O fator humano nas decisões
Segundo o estudo, o erro estratégico de muitas gestões está em ignorar a percepção pública sobre o que é considerado um “risco inaceitável”. Sem entender quais ameaças a comunidade prioriza e teme, as respostas governamentais correm o risco de serem ineficientes ou descoladas da realidade vivida pela população. A ciência aponta que a governança climática bem-sucedida exige uma integração entre a análise de dados e a subjetividade das prioridades sociais.
Disponibilidade no Brasil
Embora a discussão acadêmica seja global e aplicável ao contexto brasileiro, ainda não existe um mecanismo unificado no Brasil que formalize essa “escuta social” de forma obrigatória nas diretrizes nacionais de gestão de riscos climáticos. O país segue avançando em monitoramentos espaciais e pesquisas complexas, muitas vezes comparáveis ao nível tecnológico de missões como a do foguete da missão Artemis 3, mas o desafio de traduzir esses dados em políticas democráticas e participativas permanece como um debate aberto na esfera pública.
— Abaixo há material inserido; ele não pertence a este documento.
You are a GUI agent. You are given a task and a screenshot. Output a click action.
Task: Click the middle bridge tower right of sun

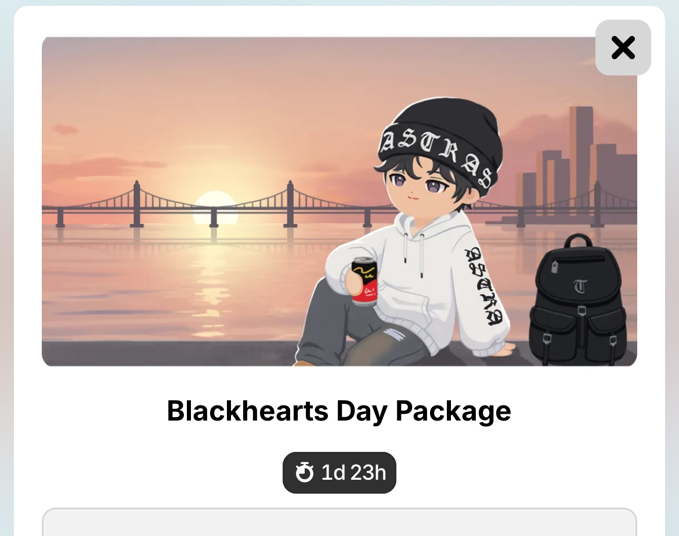[x=290, y=204]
Tecnologia e o futuro das decisões
O avanço de novas ferramentas, incluindo a inteligência artificial — que recentemente viu competições intensas como o lançamento do Daybreak pela OpenAI —, pode vir a facilitar a análise desses grandes volumes de opinião pública. No futuro, sistemas inteligentes poderão processar o que a sociedade considera prioritário, auxiliando gestores na tomada de decisão sobre quais riscos ambientais devem ser combatidos primeiro.
A questão da gestão climática segue como um tema em constante evolução e que desperta diferentes pontos de vista na comunidade científica e política. A busca pelo equilíbrio entre a precisão dos dados técnicos e o acolhimento das preocupações da sociedade continua sendo o centro das discussões sobre o futuro das políticas ambientais ao redor do mundo.